Document text:
_ _ _ _
Many of our peers have adopted this type of formulaic approach to funds flow and have found that aligning incentives between the school and health system results in increased revenues to both. We are seeing the same pattern. Through January 2024, RVUs are up 10.4 percent from prior year and about 3 percent over budget cross YSM clinical departments, whereas clinical effort is up 6.4 percent. In other words, for the individual clinician RVUs increased 3.8 percent per person. Support for the academic mission is projected to increase 8.3 percent. For YNHHS, revenues are up 9.8 percent compared to the prior year through January.

In this transition year, we are tracking the results of our old and new funds flow models simultaneously. This has allowed us to learn where we need to tweak the model and departments how to manage differently. Chairs and department business leaders meet with finance team members weekly to review issues.

While the clinical department margin increased 11.4 percent on average, the impact of funds flow on individual departments has varied, with 12 departments experiencing an increase in margin compared to the legacy funds flow model and ten experiencing a decrease as of the end of January. This is not unexpected, and we are using this transition year to troubleshoot. In five departments clinicians see fewer patients (as measured by RVUs) than average compared to their academic peers and four of our departments are at or below the 40th percentile. We are working to understand and address barriers to seeing patients in those departments. Some departments learned the sensitivity of the model to over- or under-budgeting clinical volumes, and we will revise the model to reduce this sensitivity. In rare cases, we have identified a section that may have been in the RVU model but should have been in a staffing model, or vice versa. In such cases, we are honing the review process through the Funds Flow Implementation Advisory Team (FF-IAT). We will refine the model as we continue to learn and as we adapt to anticipated changes, such as movement from RVU-based to value-based reimbursement.
_ _ _ _
Information given:

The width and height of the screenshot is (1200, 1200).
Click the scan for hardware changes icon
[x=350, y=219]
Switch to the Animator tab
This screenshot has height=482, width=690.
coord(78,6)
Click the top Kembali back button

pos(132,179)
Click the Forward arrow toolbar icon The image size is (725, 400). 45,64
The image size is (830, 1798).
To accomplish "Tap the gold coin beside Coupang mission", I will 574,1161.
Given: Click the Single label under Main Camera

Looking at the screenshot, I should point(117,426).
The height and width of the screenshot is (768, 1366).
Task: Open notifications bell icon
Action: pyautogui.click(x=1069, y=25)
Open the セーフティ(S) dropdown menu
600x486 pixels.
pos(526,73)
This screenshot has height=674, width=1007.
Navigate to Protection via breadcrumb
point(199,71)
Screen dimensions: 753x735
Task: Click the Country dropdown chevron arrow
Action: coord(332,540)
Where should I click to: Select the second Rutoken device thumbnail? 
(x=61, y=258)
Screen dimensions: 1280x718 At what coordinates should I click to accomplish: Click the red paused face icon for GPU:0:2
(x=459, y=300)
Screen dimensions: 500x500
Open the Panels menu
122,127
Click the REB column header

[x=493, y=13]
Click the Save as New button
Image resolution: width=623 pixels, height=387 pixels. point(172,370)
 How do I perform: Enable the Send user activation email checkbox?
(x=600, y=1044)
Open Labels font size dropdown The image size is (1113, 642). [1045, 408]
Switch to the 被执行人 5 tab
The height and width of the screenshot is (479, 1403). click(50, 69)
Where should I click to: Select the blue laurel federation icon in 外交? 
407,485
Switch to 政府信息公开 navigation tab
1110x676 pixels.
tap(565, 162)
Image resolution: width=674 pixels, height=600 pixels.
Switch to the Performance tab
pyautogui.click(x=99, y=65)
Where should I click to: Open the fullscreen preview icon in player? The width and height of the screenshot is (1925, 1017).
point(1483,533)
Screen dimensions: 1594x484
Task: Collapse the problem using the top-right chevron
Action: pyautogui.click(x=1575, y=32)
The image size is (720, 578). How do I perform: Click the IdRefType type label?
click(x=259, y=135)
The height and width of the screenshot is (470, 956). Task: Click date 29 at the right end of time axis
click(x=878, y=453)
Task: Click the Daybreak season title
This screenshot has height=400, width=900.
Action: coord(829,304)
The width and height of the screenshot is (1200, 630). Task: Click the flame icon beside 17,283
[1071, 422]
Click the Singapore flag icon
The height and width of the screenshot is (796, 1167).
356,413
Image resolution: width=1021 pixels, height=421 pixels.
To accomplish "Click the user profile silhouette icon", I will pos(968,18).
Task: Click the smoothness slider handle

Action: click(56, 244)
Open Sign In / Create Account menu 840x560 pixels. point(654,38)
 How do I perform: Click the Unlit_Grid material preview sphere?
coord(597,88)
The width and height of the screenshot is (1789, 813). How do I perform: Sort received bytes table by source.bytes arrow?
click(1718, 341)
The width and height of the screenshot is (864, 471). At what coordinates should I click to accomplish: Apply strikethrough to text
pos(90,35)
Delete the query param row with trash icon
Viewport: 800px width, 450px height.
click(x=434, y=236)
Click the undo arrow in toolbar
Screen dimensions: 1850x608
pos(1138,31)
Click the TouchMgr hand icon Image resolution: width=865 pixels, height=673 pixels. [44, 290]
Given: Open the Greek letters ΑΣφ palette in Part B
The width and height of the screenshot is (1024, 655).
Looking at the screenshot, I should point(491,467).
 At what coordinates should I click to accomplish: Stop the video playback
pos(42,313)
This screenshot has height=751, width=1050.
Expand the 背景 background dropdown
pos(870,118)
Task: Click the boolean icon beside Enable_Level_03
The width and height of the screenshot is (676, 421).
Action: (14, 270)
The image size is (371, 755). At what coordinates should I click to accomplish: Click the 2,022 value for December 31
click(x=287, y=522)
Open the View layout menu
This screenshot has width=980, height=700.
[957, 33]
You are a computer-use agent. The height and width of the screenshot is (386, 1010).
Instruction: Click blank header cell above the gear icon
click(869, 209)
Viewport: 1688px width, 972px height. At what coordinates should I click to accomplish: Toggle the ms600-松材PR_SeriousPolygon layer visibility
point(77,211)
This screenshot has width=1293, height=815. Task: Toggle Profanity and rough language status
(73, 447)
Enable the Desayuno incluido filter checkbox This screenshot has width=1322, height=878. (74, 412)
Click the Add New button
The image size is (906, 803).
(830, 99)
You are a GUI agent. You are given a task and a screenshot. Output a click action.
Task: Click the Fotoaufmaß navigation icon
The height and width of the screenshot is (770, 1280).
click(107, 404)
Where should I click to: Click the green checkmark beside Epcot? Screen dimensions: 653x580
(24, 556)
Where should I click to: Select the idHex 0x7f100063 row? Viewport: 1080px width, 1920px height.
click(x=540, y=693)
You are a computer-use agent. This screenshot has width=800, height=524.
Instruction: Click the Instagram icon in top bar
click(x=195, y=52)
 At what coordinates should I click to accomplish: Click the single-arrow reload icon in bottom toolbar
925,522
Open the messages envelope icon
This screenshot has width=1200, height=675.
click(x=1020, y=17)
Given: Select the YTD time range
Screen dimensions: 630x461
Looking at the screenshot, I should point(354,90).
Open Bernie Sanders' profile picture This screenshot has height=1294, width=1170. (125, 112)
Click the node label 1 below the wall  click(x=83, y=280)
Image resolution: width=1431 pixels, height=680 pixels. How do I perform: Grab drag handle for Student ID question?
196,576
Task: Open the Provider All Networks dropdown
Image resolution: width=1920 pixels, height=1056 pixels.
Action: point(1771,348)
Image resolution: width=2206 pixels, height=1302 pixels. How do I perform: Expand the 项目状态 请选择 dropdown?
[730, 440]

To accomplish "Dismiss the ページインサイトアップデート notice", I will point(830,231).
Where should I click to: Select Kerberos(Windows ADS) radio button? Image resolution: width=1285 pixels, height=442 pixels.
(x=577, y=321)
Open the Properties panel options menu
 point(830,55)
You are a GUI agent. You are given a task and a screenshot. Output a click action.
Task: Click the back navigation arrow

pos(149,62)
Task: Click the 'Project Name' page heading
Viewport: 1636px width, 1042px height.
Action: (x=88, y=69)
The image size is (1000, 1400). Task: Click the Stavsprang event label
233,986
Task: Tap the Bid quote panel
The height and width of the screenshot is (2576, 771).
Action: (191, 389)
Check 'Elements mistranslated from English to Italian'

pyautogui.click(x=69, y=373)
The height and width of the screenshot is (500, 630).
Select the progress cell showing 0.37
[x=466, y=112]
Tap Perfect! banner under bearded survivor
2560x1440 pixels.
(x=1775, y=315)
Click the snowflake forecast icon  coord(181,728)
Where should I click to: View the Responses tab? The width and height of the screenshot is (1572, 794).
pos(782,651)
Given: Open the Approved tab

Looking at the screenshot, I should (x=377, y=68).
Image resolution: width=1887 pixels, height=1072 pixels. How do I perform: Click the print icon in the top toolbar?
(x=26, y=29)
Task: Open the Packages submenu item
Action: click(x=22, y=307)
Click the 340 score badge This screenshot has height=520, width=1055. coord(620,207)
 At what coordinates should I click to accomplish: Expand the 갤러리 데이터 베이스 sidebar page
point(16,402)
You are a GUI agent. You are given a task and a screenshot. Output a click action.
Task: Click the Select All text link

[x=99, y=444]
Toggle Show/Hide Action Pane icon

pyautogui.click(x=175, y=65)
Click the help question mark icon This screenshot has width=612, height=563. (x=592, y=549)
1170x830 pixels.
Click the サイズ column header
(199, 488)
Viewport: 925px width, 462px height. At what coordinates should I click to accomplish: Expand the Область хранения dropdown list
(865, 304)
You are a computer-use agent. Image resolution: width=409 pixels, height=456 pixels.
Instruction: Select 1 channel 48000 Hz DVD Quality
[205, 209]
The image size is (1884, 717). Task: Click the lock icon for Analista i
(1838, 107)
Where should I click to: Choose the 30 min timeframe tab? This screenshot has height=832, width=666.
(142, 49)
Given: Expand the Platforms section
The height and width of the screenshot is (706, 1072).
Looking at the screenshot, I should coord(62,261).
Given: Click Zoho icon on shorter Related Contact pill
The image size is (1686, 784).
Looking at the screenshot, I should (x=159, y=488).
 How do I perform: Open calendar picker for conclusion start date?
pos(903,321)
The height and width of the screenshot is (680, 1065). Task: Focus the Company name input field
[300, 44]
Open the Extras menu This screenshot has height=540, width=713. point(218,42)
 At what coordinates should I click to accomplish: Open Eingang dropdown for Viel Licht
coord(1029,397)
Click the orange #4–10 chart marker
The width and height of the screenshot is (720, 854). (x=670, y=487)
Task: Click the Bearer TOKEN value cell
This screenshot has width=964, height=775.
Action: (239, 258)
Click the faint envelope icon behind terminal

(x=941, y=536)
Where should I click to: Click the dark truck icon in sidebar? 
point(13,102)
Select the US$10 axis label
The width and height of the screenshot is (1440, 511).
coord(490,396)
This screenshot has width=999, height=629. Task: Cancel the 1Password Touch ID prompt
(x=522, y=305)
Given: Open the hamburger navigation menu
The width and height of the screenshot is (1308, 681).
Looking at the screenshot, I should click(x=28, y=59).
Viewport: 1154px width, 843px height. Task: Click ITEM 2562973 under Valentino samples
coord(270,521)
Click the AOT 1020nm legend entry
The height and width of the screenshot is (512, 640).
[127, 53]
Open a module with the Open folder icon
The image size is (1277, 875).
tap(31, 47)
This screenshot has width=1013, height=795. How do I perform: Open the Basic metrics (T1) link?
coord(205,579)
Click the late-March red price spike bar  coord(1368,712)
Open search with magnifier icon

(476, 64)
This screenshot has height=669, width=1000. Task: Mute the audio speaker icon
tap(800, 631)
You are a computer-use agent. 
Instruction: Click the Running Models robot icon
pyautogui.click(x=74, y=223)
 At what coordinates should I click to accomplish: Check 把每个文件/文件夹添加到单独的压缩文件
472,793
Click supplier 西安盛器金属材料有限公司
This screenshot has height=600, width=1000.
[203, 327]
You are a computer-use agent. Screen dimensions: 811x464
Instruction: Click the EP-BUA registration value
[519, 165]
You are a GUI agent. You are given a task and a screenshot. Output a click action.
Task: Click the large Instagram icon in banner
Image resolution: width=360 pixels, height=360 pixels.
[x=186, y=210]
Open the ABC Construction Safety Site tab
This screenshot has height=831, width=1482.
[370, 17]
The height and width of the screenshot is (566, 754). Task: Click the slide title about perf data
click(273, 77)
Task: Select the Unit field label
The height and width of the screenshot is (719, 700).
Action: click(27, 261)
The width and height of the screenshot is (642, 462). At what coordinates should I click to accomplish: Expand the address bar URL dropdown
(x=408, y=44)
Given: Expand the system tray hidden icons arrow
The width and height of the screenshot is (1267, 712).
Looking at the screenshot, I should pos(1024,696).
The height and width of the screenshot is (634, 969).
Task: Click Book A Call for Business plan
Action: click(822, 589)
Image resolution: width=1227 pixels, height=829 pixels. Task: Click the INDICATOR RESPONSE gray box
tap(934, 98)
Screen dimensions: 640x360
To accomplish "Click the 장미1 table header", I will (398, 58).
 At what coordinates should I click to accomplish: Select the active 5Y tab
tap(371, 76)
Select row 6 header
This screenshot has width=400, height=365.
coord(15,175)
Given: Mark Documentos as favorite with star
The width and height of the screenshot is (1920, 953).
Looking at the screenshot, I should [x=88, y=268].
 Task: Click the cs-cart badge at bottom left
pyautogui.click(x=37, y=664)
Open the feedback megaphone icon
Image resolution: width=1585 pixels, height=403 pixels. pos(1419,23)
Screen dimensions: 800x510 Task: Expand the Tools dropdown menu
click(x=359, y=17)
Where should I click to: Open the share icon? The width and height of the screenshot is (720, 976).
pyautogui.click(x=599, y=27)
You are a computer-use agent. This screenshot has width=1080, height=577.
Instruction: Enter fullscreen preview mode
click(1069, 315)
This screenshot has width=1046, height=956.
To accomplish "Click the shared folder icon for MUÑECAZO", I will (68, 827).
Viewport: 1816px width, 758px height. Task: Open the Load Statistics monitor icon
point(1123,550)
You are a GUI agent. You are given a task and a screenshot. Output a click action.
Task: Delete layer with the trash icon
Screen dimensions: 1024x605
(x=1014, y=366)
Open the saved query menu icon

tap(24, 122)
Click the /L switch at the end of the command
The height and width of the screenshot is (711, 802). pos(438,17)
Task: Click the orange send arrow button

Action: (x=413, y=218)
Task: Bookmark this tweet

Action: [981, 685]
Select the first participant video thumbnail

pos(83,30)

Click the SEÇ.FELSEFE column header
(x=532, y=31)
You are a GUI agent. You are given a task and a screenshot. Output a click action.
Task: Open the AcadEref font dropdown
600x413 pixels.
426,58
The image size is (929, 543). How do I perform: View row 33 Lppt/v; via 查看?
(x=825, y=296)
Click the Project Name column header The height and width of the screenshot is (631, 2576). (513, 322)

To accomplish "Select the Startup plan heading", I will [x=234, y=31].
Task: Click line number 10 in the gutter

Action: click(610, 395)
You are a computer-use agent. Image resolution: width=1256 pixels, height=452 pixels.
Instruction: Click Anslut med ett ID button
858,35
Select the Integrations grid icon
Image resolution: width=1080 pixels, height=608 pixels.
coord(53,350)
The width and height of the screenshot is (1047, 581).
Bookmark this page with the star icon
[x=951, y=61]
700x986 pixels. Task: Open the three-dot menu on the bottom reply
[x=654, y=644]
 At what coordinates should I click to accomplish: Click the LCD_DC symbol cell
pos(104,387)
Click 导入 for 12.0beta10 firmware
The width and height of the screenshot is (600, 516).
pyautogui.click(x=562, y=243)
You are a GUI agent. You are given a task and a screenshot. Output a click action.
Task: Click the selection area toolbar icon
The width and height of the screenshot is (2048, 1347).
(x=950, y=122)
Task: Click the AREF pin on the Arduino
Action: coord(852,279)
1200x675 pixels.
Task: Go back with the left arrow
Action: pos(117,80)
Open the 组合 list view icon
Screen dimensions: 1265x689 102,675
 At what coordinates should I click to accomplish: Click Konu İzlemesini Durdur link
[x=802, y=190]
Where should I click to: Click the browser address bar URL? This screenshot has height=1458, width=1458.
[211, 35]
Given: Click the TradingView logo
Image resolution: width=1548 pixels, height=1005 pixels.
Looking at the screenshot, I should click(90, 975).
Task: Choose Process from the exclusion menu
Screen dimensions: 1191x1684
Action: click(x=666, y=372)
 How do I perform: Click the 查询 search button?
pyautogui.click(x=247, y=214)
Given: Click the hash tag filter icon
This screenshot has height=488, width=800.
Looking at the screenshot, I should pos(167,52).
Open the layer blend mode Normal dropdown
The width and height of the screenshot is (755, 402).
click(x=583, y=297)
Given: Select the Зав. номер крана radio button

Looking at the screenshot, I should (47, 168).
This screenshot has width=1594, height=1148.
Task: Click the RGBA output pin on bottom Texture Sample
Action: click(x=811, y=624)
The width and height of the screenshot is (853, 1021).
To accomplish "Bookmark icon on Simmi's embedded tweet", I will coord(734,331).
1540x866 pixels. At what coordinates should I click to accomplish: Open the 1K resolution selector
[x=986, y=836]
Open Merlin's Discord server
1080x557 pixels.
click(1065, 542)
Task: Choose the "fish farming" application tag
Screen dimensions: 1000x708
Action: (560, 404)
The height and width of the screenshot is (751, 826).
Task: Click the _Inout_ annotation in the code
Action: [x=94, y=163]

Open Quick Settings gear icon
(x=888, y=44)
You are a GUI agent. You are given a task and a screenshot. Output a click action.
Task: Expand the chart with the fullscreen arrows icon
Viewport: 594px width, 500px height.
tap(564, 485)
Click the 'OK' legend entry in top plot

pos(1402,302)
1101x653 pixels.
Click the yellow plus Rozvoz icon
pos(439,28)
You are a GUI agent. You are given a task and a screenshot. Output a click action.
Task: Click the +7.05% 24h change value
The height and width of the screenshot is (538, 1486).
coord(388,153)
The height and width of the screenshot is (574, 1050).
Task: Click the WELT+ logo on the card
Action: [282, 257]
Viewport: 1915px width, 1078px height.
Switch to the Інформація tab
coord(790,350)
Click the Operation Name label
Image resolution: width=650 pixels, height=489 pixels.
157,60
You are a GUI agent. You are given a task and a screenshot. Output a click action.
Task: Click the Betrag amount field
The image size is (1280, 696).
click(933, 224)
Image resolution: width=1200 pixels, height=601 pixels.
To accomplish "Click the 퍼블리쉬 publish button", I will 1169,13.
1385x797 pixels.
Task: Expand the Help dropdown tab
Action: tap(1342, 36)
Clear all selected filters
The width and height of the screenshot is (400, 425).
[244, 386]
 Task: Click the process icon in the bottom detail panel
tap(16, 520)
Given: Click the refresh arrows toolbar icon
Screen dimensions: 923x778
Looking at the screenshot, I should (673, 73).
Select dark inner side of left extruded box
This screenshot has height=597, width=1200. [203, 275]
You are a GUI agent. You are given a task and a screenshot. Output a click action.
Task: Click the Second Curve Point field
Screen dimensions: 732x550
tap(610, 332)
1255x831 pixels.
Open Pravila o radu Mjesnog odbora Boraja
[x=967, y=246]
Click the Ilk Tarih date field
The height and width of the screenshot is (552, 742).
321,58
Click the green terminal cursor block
_ _ _ _
What is expected: Can you extend the funds flow text, picking up right after its final sentence? You can set the entries aside; nothing here relies on them.

Result for this exercise:
Changing from a funds flow model in which the health system covered departmental deficits to one that rewards seeing patients, providing high quality care, and working efficiently incentivizes us to work together to ensure patient access and to optimize clinical operations. It also creates discomfort–perhaps even the five stages of grief*–as we work through the process of learning how to solve problems together and in different ways. For individual departments, the new model may require shifts in funds flow within departments. The work ahead requires prioritization; engagement of chairs, faculty, and staff; making sure we have the “right people on the bus;” and constant communication. The alternative is to blame others and settle for mediocrity.

Providing better care to more patients cannot be about asking our already hard-working clinicians to work harder. Rather we must remove roadblocks and allow clinicians to focus on caring for patients. Upcoming innovations such as “ambient digital scribing” using Abridge should reduce screen time, while Access 365 will enable more quality time with patients.

So, how’s it going? The answer is “not bad.” We are making a significant change, and while that naturally causes anxiety, there have not been any major surprises. Our teams are working hard together with grace to remove obstacles and to make sure that the funds flow system can provide sustained support for all our academic missions in the years to come.

With gratitude,

Nancy J. Brown, MD

Jean and David W. Wallace Dean of Medicine

C.N.H. Long Professor of Internal Medicine

*Kübler-Ross, E. (1969). On Death and Dying. New York, The Macmillan Company.